### TRY IT
A single total is needed, the number of lines of this listing that contain the string "computer".

START EXTRACTED RECORDS

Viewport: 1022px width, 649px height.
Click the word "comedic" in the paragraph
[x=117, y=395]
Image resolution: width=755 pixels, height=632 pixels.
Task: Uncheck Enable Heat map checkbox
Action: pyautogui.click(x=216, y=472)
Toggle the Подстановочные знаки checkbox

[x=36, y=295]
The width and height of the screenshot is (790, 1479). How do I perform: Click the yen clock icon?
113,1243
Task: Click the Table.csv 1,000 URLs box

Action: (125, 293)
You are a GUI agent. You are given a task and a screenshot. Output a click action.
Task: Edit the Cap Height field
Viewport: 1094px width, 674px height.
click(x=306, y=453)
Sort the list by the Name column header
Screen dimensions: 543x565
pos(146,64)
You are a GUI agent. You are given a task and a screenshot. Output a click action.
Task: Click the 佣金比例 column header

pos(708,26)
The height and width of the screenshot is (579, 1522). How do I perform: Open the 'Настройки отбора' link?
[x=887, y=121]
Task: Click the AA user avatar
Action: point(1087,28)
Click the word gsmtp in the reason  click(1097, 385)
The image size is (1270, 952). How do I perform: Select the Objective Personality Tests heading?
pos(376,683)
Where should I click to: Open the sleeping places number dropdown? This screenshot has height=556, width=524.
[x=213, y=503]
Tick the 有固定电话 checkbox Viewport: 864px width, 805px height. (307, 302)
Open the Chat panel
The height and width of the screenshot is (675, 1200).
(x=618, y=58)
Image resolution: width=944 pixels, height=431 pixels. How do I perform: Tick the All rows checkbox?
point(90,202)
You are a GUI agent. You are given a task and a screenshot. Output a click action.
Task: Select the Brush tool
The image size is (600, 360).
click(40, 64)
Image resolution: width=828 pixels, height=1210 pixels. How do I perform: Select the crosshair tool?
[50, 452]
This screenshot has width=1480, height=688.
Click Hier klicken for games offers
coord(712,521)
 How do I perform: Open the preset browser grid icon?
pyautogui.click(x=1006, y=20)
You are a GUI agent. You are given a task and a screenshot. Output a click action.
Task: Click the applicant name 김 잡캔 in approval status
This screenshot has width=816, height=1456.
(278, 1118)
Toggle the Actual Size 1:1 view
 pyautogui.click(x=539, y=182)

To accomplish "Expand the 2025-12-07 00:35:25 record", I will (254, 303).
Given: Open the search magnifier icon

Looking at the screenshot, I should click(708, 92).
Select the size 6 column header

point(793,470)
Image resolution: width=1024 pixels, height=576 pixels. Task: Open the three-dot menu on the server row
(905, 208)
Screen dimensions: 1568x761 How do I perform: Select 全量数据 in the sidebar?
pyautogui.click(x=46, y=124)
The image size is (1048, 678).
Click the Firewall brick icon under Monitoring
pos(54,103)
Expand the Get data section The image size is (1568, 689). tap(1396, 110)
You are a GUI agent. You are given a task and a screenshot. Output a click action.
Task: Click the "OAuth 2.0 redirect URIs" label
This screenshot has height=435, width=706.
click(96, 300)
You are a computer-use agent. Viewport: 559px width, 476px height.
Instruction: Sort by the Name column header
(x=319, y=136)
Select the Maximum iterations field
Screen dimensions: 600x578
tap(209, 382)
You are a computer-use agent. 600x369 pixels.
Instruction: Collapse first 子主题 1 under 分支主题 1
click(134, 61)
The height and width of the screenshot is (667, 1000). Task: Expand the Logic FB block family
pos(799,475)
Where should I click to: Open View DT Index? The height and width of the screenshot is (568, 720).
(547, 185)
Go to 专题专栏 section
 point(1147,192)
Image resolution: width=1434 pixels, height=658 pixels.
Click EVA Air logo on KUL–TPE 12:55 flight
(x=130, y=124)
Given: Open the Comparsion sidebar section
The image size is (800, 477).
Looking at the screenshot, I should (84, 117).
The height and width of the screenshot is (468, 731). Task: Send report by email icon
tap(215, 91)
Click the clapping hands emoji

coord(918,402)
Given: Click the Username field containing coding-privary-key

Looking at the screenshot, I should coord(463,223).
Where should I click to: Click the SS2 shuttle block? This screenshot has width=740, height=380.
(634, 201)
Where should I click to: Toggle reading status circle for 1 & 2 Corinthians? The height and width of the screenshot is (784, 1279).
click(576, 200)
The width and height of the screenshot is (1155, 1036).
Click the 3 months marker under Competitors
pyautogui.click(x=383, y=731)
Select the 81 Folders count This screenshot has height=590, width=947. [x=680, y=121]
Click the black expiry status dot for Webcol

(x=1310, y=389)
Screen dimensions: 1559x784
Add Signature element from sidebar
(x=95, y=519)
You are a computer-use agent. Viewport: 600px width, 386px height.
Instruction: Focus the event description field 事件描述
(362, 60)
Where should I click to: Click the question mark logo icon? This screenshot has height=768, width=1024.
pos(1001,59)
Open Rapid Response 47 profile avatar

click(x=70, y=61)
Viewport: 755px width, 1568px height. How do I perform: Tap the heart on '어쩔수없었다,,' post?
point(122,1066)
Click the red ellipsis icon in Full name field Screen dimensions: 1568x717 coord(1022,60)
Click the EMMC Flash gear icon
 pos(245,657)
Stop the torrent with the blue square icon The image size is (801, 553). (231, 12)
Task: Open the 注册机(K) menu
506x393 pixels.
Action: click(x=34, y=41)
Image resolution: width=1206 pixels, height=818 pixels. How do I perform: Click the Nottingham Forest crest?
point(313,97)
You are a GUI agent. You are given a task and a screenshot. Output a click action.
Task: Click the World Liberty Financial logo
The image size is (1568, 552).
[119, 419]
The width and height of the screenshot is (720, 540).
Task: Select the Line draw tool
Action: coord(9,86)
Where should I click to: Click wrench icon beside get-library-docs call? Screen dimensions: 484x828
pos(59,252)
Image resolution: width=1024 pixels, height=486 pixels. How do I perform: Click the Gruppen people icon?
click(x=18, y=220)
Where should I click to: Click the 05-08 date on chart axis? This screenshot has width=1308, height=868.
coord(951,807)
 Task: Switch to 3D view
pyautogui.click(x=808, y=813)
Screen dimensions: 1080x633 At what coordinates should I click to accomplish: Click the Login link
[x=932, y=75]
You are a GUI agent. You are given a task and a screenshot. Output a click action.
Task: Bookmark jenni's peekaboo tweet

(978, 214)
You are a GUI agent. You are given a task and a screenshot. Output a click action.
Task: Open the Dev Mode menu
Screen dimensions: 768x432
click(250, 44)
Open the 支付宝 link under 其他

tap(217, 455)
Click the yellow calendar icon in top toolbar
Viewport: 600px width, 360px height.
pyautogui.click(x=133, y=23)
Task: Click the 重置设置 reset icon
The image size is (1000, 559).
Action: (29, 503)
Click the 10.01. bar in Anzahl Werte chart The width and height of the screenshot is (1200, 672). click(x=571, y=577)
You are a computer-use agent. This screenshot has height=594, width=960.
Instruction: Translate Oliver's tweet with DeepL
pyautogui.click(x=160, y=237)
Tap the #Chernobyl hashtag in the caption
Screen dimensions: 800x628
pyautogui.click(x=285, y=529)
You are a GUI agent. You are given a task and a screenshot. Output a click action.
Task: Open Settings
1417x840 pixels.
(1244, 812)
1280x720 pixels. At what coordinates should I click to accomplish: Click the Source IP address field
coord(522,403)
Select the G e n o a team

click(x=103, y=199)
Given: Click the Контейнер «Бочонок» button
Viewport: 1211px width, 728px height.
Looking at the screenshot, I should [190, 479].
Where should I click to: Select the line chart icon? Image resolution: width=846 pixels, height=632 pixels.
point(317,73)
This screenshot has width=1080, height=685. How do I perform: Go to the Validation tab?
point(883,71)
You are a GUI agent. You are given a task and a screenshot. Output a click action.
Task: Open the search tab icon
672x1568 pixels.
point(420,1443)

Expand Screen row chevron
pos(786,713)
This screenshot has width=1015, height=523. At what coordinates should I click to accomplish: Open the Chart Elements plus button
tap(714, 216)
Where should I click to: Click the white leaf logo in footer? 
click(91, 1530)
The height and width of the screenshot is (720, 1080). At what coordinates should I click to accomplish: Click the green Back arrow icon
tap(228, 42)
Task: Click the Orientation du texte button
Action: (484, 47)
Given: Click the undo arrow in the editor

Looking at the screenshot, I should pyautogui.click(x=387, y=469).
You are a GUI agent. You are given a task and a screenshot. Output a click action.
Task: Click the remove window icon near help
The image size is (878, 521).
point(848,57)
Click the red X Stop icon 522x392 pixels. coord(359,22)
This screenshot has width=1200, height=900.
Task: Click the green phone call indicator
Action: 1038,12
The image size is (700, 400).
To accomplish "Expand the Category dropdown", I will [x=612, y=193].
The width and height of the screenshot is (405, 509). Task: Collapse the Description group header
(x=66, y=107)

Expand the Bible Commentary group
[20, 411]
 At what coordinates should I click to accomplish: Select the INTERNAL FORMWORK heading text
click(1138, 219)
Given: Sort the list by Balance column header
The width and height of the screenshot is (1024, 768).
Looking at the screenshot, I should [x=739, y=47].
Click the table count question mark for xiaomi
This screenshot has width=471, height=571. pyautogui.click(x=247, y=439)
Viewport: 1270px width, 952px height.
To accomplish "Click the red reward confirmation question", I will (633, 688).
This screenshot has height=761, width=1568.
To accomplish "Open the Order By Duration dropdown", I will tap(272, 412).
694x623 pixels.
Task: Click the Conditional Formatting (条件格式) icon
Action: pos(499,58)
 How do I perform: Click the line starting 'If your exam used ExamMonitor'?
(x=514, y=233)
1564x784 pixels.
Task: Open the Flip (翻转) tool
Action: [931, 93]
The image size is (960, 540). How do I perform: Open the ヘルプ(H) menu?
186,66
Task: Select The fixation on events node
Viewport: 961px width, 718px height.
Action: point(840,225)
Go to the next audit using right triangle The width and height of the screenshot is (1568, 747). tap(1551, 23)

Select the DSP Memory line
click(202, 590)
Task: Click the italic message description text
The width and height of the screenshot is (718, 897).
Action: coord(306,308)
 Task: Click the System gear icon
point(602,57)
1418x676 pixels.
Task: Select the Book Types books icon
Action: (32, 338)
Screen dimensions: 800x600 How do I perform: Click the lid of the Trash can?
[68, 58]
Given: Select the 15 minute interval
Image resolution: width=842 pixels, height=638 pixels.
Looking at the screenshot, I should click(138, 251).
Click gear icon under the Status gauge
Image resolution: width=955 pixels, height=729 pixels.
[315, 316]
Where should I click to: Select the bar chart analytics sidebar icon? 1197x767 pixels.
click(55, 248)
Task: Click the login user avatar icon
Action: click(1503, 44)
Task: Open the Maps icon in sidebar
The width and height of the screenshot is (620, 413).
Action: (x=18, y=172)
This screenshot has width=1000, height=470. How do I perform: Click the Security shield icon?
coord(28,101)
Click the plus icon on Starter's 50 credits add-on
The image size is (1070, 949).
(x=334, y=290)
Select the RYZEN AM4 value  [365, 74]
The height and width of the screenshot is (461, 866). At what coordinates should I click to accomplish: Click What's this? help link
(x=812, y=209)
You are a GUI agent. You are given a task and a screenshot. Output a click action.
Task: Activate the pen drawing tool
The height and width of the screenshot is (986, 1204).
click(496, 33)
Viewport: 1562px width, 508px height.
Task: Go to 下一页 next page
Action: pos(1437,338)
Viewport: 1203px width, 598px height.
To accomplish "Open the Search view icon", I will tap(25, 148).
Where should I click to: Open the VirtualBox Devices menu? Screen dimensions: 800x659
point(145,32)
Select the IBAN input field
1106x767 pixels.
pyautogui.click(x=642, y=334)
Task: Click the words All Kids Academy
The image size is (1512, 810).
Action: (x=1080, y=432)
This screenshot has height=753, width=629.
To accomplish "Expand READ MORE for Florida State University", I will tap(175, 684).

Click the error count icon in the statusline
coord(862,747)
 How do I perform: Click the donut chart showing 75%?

END EXTRACTED RECORDS

### RESULT FOR THIS EXERCISE
4